2026 Malawi floods
- Date: 2026
- Cause: Heavy rainfall
- Deaths: 40+

= 2026 Malawi floods =

Natural disaster in Malawi

In early 2026, floods caused by heavy rainfall affected parts of Malawi, killing dozens of people. Rural areas where agriculture industries are based have been particularly affected. An extimated 160,000 people have been affected by the floods. In a statement signed by Commissioner for Disaster Management Affairs Wilson Moleni, the Department of Disaster Management Affairs (DoDMA) said that the floods have impacted 36,283 households in 29 councils since the rain began. Particularly affected is Chikwawa District in the Southern Region where the basin of the Shire River has flooded.

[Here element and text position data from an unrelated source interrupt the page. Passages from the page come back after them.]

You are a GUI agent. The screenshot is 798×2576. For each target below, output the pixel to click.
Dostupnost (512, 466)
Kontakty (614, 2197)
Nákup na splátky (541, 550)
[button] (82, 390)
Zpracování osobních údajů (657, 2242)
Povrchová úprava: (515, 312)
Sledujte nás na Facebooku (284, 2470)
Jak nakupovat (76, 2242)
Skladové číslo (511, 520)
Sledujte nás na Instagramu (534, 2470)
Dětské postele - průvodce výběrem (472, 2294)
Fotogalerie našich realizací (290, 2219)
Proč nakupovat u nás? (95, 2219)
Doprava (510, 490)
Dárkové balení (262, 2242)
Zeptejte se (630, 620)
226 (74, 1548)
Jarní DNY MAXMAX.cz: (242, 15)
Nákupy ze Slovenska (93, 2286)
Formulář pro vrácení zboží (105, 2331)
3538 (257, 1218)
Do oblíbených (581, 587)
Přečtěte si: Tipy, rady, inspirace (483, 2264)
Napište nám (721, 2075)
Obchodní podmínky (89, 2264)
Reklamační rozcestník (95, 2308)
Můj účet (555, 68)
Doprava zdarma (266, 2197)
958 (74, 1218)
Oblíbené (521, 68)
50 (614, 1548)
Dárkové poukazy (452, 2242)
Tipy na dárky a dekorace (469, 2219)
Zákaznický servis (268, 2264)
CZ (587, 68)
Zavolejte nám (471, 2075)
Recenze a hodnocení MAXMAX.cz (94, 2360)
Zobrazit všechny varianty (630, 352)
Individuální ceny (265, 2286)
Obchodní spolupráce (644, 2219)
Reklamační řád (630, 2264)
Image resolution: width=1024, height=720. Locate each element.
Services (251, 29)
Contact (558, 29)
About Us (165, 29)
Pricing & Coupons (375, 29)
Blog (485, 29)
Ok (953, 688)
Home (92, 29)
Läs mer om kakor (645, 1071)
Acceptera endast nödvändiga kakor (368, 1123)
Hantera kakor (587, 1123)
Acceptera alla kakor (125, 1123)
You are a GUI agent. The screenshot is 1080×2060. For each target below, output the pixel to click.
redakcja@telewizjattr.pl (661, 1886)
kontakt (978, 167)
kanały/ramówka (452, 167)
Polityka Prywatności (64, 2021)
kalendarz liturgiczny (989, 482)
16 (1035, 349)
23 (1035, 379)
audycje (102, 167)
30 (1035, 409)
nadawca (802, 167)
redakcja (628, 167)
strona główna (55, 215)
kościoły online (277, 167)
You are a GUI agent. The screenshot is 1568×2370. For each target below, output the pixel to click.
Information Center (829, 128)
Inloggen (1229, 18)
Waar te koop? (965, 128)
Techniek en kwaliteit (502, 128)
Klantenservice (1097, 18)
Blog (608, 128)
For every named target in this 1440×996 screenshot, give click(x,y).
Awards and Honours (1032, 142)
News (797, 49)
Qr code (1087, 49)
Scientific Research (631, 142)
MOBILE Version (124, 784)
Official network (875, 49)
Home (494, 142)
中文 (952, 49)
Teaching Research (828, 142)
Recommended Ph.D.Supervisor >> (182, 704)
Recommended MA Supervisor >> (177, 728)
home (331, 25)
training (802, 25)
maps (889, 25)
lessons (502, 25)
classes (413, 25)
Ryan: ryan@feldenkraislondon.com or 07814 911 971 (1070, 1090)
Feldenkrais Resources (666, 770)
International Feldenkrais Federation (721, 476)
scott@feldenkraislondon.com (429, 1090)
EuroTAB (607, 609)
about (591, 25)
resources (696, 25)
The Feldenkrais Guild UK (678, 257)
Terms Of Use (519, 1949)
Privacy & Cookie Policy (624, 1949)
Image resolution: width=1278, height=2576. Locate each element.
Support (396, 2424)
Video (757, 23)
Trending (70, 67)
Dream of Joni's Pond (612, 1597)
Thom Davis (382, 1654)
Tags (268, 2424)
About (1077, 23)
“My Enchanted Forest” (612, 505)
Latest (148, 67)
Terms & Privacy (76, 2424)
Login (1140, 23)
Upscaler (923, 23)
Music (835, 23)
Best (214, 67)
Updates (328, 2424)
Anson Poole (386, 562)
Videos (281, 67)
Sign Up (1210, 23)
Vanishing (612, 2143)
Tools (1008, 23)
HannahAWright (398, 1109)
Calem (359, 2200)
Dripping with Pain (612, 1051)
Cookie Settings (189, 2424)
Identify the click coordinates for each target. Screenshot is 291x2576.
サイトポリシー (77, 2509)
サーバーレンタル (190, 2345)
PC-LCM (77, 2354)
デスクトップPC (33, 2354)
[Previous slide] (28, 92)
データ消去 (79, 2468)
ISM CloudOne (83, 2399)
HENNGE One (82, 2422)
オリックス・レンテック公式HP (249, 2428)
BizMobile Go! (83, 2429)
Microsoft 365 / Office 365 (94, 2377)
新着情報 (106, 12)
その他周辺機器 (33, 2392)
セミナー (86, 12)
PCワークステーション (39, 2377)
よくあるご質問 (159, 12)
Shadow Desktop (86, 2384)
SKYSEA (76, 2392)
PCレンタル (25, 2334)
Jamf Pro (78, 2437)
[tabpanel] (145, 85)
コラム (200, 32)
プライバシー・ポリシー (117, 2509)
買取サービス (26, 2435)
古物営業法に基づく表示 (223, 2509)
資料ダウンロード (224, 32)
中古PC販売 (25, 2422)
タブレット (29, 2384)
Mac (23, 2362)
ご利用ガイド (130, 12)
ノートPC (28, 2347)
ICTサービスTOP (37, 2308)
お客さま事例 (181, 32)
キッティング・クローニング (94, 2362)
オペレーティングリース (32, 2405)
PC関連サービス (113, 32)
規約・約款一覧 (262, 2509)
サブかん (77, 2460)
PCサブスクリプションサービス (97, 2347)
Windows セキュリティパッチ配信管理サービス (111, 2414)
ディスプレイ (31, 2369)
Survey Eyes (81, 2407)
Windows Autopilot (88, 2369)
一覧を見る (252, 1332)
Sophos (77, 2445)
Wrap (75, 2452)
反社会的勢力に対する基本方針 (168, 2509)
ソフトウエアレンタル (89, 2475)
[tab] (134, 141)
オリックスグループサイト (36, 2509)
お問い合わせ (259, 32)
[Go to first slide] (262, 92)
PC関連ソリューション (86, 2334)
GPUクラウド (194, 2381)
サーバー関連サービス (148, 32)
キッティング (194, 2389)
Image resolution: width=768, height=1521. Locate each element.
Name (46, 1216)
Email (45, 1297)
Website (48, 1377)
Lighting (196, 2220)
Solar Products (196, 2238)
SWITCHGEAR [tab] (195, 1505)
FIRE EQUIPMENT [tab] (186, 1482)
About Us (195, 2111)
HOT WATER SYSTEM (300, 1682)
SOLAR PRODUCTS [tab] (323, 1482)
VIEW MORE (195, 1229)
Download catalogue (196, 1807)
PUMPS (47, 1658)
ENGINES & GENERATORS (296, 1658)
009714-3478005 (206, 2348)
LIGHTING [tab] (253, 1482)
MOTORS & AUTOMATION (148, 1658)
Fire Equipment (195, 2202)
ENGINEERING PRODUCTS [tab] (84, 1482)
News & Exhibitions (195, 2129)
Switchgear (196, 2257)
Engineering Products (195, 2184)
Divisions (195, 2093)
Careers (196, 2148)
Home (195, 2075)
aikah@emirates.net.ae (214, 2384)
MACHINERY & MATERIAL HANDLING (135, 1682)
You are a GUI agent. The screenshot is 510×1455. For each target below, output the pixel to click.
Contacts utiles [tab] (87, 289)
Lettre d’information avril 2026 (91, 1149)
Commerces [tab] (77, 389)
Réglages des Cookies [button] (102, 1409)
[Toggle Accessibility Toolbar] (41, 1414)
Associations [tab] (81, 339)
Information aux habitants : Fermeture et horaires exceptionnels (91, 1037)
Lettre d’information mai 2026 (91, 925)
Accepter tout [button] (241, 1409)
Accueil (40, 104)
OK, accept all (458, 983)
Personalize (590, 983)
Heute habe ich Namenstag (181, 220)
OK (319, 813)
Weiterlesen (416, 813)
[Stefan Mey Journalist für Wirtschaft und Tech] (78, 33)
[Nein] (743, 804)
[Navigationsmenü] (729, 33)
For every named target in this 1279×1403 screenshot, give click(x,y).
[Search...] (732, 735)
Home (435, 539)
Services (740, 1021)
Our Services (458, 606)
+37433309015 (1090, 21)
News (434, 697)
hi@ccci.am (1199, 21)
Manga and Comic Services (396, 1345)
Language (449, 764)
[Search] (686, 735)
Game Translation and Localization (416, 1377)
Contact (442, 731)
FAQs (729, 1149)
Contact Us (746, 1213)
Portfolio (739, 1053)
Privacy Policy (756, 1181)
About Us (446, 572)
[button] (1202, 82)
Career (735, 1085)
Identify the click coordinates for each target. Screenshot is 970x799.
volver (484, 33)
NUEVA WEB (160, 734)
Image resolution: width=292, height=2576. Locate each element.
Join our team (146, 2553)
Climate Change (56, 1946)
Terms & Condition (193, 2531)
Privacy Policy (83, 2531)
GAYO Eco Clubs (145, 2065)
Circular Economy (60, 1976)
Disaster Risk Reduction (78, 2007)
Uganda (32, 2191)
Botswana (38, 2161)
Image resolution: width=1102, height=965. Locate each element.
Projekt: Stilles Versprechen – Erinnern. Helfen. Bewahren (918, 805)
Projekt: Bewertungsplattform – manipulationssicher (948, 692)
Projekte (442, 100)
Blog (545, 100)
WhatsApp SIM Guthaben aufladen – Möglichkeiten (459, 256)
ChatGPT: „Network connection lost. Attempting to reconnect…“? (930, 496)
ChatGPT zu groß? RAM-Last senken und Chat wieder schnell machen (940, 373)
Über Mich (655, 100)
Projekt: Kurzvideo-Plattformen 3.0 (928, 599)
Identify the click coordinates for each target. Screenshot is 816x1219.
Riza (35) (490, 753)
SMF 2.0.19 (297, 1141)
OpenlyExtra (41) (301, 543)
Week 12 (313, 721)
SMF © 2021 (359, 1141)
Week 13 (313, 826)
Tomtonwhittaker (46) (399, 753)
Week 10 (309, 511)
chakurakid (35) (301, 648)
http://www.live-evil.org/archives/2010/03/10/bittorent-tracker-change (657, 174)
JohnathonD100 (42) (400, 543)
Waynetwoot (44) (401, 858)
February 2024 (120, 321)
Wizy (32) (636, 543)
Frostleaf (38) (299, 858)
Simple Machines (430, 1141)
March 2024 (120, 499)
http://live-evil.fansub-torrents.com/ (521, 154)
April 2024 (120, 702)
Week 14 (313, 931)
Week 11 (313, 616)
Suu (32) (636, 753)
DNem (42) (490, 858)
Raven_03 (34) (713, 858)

Other districts affected include Balaka, Blantyre City, Blantyre District, Chiradzulu, Chitipa, Dedza, Dowa, Karonga, Kasungu, Lilongwe City, Lilongwe District, Likoma, Machinga, Mangochi, Mchinji, Mulanje, Mzimba, Neno, Nkhata Bay, Nkhotakota, Nsanje, Ntcheu, Ntchisi, Phalombe, Salima, Thyolo, Zomba City and Zomba District. The government's disaster management agency has provided aid and support to those affected. The European Union also announced aid. The Malawi Red Cross provided assistance to 20,000 people in Nkhotakota.